De laatste argumenten geven voor de campagenleiding van GroenLinks kennelijk de doorslag. Volgens de richtlijnen worden bestickerde brievenbussen overgeslagen. Of je belt aan. Of je 'adresseert' je folder ter plekke, een nogal dubieus alternatief dat natuurlijk evengoed irritatie kan opwekken.
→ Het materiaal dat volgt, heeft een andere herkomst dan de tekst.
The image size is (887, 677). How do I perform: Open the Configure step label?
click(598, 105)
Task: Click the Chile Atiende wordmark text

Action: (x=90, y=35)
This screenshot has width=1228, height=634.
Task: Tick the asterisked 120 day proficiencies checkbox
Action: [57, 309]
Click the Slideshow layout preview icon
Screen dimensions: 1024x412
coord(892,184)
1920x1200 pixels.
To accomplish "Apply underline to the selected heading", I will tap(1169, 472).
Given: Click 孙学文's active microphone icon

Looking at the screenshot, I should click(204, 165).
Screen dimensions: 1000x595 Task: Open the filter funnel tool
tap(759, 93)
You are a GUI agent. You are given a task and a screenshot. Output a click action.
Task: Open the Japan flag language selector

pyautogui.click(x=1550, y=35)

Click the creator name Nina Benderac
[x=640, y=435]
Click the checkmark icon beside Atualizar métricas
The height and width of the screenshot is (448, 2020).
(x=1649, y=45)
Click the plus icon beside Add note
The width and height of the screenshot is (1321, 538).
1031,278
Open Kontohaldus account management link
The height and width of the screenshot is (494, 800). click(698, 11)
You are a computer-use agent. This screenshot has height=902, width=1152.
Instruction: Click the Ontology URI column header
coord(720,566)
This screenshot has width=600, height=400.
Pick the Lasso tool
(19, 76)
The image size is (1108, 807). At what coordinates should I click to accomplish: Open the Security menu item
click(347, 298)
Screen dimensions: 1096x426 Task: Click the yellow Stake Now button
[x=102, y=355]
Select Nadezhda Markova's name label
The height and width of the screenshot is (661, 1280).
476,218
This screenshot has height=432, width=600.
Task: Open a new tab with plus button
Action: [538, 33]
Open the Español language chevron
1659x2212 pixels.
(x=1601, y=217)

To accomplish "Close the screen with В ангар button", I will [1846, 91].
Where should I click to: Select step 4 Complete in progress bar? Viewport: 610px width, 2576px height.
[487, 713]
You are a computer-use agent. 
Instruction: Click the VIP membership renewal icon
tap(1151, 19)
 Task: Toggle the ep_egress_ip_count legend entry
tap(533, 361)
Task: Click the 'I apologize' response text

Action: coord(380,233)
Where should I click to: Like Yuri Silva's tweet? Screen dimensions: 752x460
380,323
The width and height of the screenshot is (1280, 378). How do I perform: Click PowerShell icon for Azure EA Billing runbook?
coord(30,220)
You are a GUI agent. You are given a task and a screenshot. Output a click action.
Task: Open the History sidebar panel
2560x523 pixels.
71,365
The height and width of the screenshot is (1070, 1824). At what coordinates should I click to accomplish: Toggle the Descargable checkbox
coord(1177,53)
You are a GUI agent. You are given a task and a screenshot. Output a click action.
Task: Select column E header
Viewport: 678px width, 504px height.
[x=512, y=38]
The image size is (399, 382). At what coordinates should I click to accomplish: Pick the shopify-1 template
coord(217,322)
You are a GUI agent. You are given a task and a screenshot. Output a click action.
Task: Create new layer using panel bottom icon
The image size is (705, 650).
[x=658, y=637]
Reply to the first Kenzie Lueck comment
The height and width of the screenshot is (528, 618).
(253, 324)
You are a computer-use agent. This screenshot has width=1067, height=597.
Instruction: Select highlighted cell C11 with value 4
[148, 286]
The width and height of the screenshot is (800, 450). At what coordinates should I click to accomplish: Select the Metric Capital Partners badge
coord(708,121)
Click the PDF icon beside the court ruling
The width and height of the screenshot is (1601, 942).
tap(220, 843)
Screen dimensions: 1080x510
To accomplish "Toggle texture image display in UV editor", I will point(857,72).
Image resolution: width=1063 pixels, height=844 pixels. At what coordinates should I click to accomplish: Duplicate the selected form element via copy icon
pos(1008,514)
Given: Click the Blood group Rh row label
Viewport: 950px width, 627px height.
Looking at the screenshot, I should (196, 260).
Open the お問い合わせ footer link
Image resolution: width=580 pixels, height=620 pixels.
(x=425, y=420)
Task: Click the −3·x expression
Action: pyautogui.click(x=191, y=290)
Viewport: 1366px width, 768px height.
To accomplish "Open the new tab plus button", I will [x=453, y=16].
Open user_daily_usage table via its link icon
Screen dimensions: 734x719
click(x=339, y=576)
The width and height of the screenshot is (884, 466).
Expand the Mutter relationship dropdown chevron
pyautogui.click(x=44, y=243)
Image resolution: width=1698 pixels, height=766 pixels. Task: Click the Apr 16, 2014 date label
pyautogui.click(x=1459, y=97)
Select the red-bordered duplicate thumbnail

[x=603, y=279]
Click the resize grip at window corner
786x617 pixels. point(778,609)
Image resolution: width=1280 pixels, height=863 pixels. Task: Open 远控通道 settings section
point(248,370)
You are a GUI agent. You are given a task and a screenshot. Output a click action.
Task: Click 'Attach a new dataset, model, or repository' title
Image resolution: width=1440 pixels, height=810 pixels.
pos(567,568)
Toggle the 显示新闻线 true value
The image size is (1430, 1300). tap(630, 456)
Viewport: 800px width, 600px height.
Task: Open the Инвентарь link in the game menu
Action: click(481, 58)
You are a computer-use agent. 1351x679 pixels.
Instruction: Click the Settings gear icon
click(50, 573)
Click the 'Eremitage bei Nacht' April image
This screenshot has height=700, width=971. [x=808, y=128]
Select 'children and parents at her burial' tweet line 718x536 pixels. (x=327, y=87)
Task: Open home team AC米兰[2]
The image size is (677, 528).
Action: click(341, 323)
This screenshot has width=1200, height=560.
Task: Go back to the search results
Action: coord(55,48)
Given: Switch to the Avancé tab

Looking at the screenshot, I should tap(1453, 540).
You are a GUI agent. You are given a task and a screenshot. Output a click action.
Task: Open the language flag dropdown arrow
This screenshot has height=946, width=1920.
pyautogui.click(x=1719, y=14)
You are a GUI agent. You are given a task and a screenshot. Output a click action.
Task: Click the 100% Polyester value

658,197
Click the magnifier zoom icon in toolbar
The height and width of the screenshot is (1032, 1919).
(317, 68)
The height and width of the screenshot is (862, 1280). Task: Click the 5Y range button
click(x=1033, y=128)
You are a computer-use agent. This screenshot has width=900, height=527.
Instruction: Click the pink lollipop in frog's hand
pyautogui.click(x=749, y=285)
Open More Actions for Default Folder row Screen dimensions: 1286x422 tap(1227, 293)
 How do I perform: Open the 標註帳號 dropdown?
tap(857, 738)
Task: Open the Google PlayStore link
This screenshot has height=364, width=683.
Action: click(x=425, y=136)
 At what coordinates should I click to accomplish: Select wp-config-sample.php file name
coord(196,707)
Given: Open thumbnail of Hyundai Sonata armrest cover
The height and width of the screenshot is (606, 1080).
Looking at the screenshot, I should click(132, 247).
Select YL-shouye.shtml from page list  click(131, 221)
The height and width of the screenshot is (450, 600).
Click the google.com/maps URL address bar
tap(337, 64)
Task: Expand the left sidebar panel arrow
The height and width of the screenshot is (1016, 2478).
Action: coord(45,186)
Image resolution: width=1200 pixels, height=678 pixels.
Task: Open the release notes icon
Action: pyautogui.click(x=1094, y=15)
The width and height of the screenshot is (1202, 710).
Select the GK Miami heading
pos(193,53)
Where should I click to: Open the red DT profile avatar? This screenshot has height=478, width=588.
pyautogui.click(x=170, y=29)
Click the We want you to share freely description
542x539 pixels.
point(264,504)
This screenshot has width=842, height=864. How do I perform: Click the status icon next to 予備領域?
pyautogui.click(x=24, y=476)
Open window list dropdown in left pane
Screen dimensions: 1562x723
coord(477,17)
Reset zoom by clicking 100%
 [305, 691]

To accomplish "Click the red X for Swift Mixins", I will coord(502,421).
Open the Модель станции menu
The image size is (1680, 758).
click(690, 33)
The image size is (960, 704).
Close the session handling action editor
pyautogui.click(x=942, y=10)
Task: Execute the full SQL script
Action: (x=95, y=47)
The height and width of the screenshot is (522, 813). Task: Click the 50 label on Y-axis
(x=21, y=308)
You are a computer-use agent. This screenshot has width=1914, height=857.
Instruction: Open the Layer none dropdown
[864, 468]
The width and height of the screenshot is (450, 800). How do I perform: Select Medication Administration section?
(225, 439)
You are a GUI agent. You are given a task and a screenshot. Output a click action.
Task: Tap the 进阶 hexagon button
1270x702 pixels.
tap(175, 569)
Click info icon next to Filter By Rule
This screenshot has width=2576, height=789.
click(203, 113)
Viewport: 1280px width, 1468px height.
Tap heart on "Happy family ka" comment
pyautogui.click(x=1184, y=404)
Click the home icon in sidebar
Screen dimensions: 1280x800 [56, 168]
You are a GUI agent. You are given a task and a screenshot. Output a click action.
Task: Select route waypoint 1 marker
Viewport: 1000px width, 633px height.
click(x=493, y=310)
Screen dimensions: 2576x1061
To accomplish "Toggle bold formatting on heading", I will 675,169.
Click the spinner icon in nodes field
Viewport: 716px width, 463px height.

Het probleem zit 'm in de geldende Code Verspreiding Ongeadresseerd Reclamedrukwerk. Deze code definiëert reclame als: "iedere openbare aanprijzing van goederen, diensten of denkbeelden", ongeacht de afzender. Daarmee is de handelsreclame gelijkgesteld aan alle communicatie tussen burgers. De partijen die deze code in de jaren negentig hebben opgesteld, de reclamebranche, de Consumentenbond en Milieudefensie, negeerden hiermee het verschil tussen de burger en de consument. Het is wel zo praktisch om alles maar reclame te noemen. Maar het gaat de meeste mensen die zo'n sticker op de deur hebben toch vooral om de hinderlijke hoeveelheid handelsreclame. Willen al die stickeraars ook communicatie van de overheid, van ideële verenigingen, scholen, kerken, politieke partijen uitsluiten? Is dit ooit gepeild bij de ontvangers? Met ongetwijfeld goede bedoelingen (spaar het milieu, verlos ons van de rotzooi) is met deze code van bovenaf eenzijdig ingegrepen in het vrije verkeer van informatie.
De stickers tegen het reclamedrukwerk raken niet alleen het milieu, maar ook onze grondrechten. Een democratie kan niet functioneren zonder een vrij verkeer van informatie. In verkiezingstijd is een volledig vrije communicatie cruciaal. Maar ook daarbuiten moeten overheid en politieke partijen onbelemmerd met burgers in contact kunnen treden. De stickers die ongeadresseerd handelsdrukwerk buiten de deur moeten houden zijn een belemmering voor het vrije verkeer van informatie. Natuurlijk hebben burgers het recht om nee te zeggen. Maar een ongespecificeerd nee tegen alle papier benadeelt de communicatie tussen burgers onderling en tussen burgers en overheid buitenproportioneel. Je zou op z'n minst een meer gespecificeerd nee moeten kunnen plakken op je brievenbus. Wie voor zichzelf het onderscheid tussen burger en consument wil maken moet dat kunnen doen. Puntje voor de komende verkiezingscampagen?